Task to complete:
Extract exactly and only the lines from the one containing "Voir le classement complet (111, 731)" through the end of the entries below. Pictures should not appear in the copy.

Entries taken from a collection
━━━━━━━━━━━━━━━━━━━━

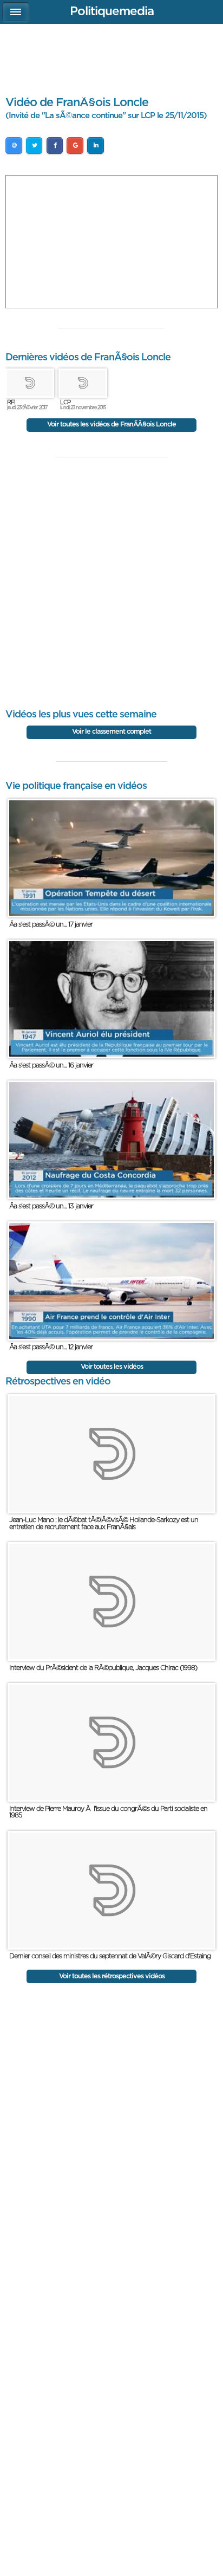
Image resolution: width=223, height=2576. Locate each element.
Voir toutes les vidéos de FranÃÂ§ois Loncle (111, 424)
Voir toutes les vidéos (112, 1366)
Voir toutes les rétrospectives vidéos (112, 1976)
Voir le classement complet (111, 731)
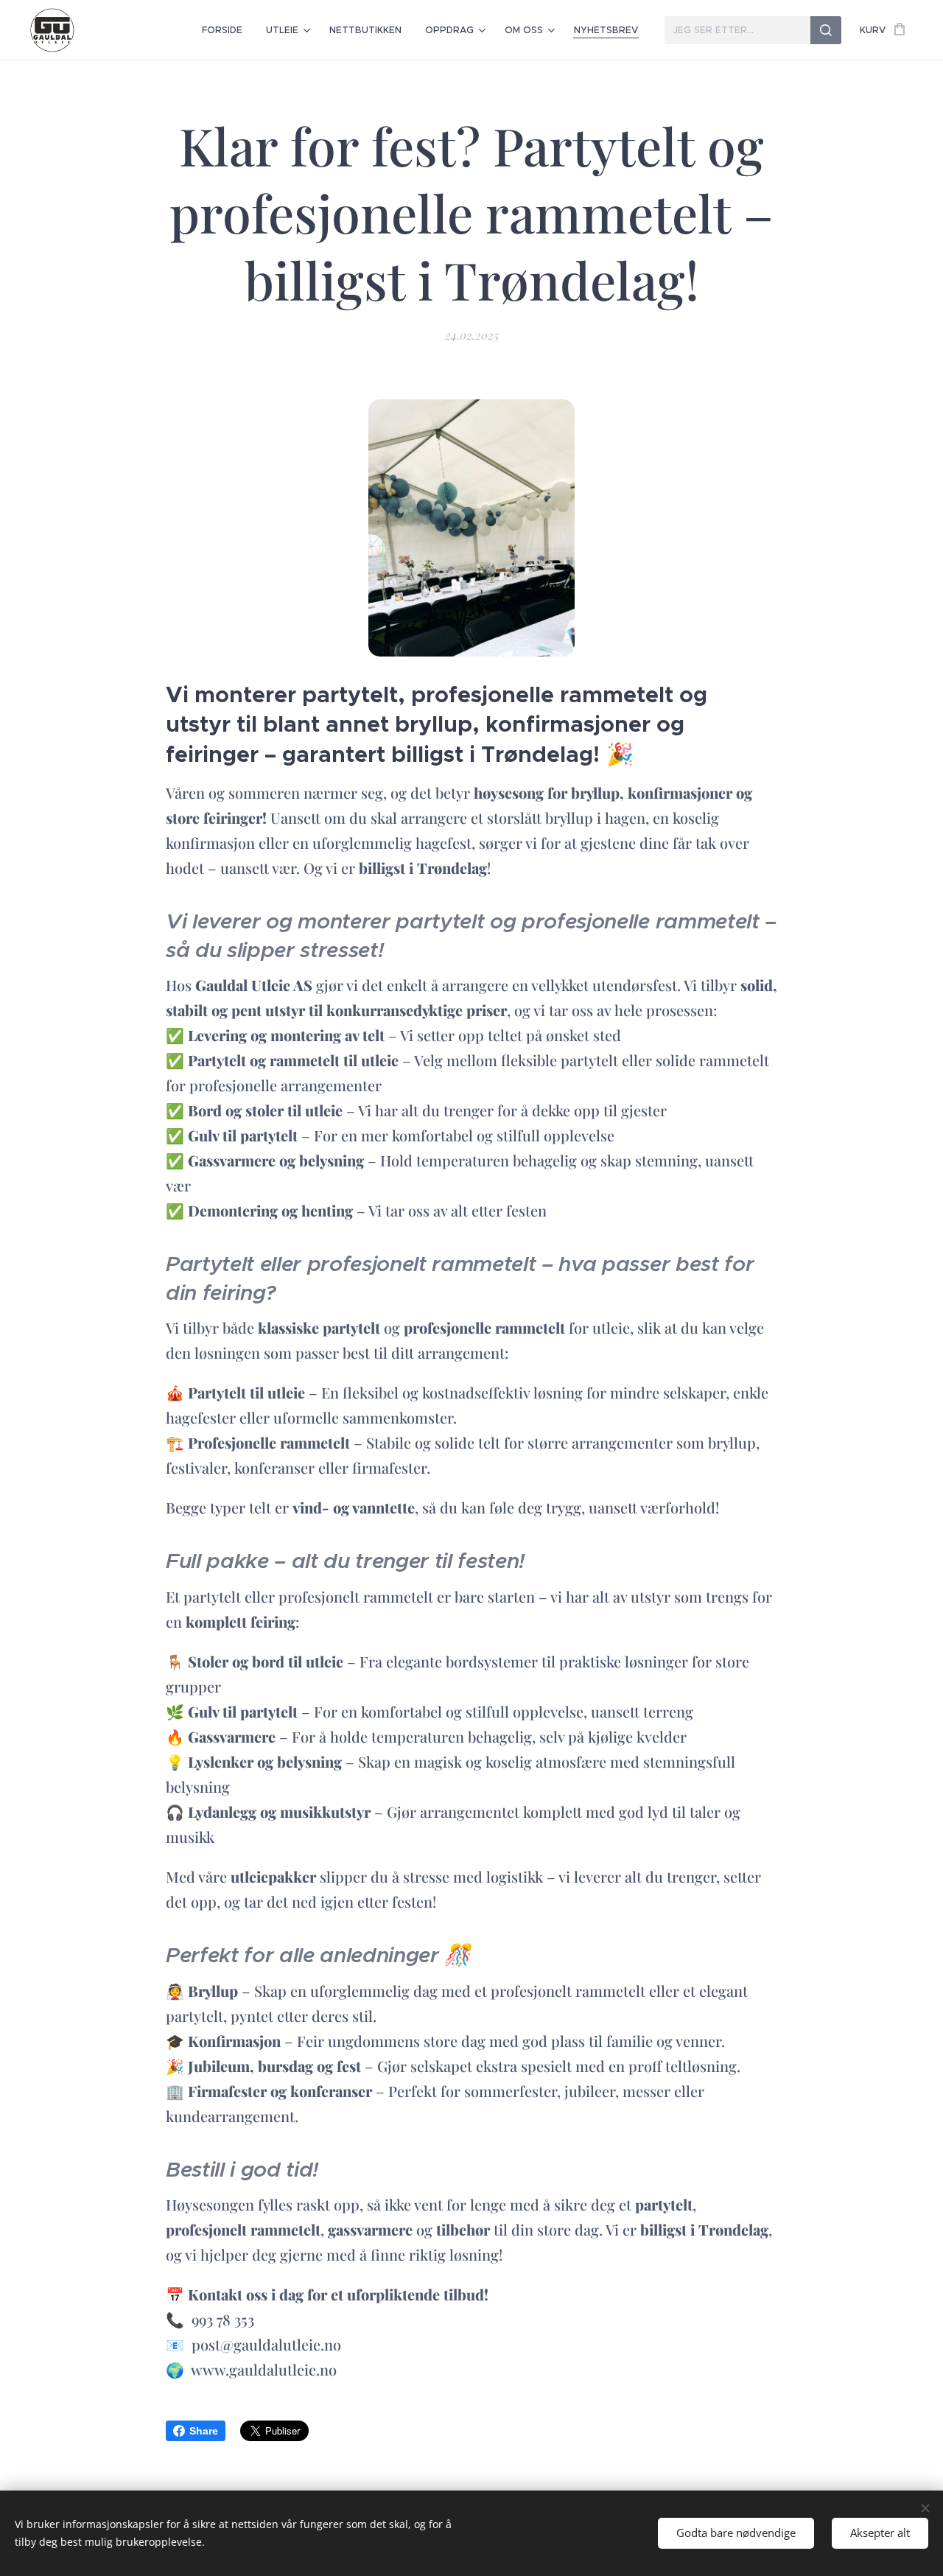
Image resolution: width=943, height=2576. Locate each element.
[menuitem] (226, 30)
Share (203, 2431)
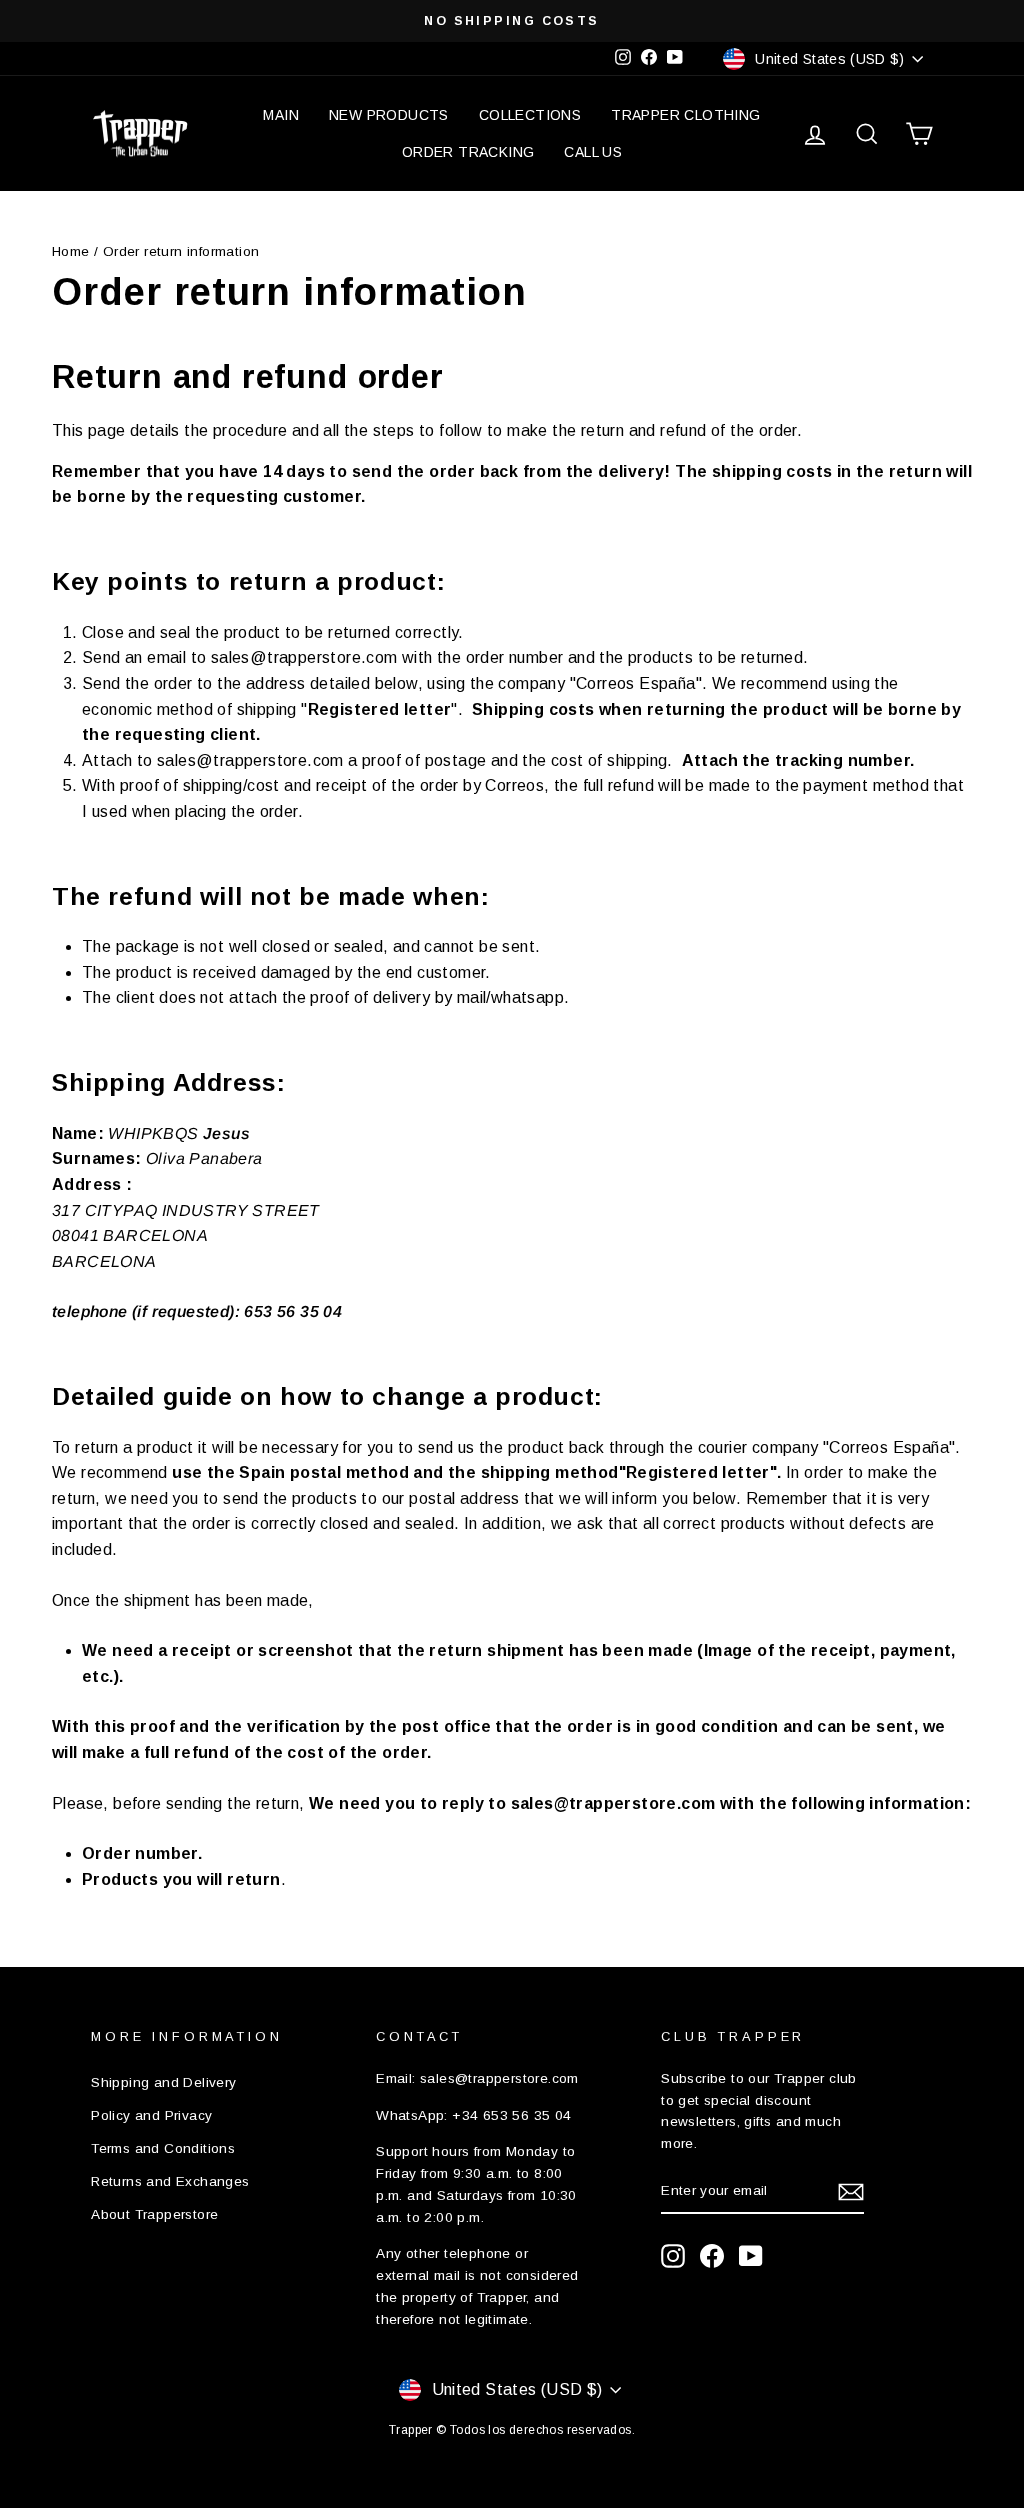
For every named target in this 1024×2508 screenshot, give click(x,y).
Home (71, 251)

━━━━━━━━━━━━━━━━━━━━

Reply:
Voir le classement complet (111, 731)
Image resolution: width=943, height=2576. Locate each element.
[menuitem] (226, 30)
Share (203, 2431)
For every named target in this 1024×2508 screenshot, give click(x,y).
Home (71, 251)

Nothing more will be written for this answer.